Start your day with a savory chickpea pancake topped with avocado-salsa. Packed with protein and fresh veggies, this easy breakfast is a true winner!

Ingredients

  • chickpea flour (besan): 1 cup
  • water: 3/4 cup
  • ground cumin: 1/2 teaspoon
  • salt: 1/4 teaspoon
  • black pepper: 1/4 teaspoon
  • olive oil: 1 tablespoon
  • ripe avocado: 1, diced
  • cherry tomatoes: 1/2 cup, quartered
  • red onion: 1/4 cup, finely chopped
  • lime juice: 1 tablespoon
  • fresh cilantro: 1/4 cup, chopped
  • jalapeño: 1 small, seeded and minced (optional)
  • mixed greens: 1 cup, for serving
Ingredients for Savory Chickpea Pancake with Avocado-Salsa Topping: A Protein-Packed Breakfast Boost

Instructions

  1. 1 In a mixing bowl, combine the chickpea flour, water, ground cumin, salt, and black pepper. Whisk until the batter is smooth and free of lumps. Let it rest for 5 minutes to thicken slightly.
  2. 2 Meanwhile, prepare the avocado-salsa topping. In a small bowl, combine the diced avocado, cherry tomatoes, red onion, lime juice, cilantro, and jalapeño (if using). Mix gently to combine and set aside.
  3. 3 Heat a non-stick skillet over medium heat and add half of the olive oil.
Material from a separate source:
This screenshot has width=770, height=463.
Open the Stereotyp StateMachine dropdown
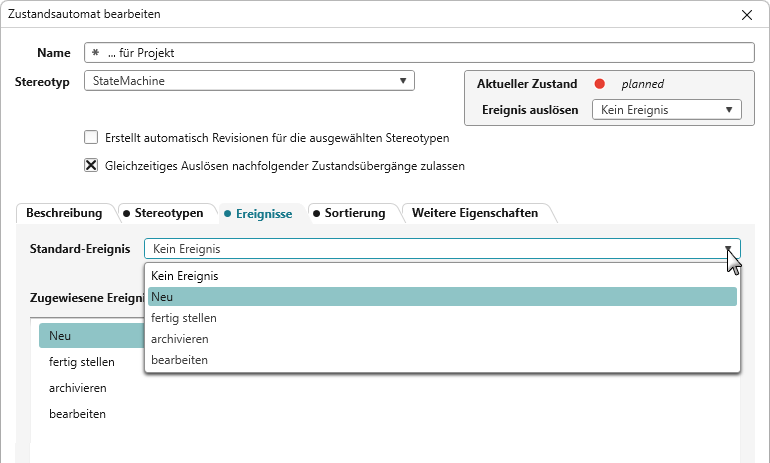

Once the oil is hot, pour half of the chickpea batter into the skillet, spreading it evenly to form a pancake about 6 inches in diameter. Cook for 3-4 minutes, or until the edges start to lift and the bottom is golden brown.
  4. 4 Carefully flip the pancake and cook for another 2-3 minutes on the other side until cooked through. Remove from the skillet and repeat with the remaining batter.
  5. 5 Serve each chickpea pancake topped with a generous amount of avocado-salsa and a side of mixed greens. Enjoy immediately for maximum freshness and flavor.

Serving Suggestions

  • For added crunch, you can serve these savory pancakes with a sprinkle of toasted pumpkin seeds or nuts. A side of mixed greens dressed lightly with lemon juice and olive oil complements the dish beautifully, adding a refreshing contrast to the warm pancake. Pair this meal with a hot cup of herbal tea or a refreshing green smoothie to complete your breakfast experience.

Storage Tips

While these pancakes are best enjoyed fresh, you can store the chickpea batter in an airtight container in the refrigerator for up to 24 hours. The avocado-salsa topping is best prepared fresh, but you can store any leftovers in a covered container in the fridge for up to one day. To reheat the pancakes, warm them gently in a non-stick skillet over low heat.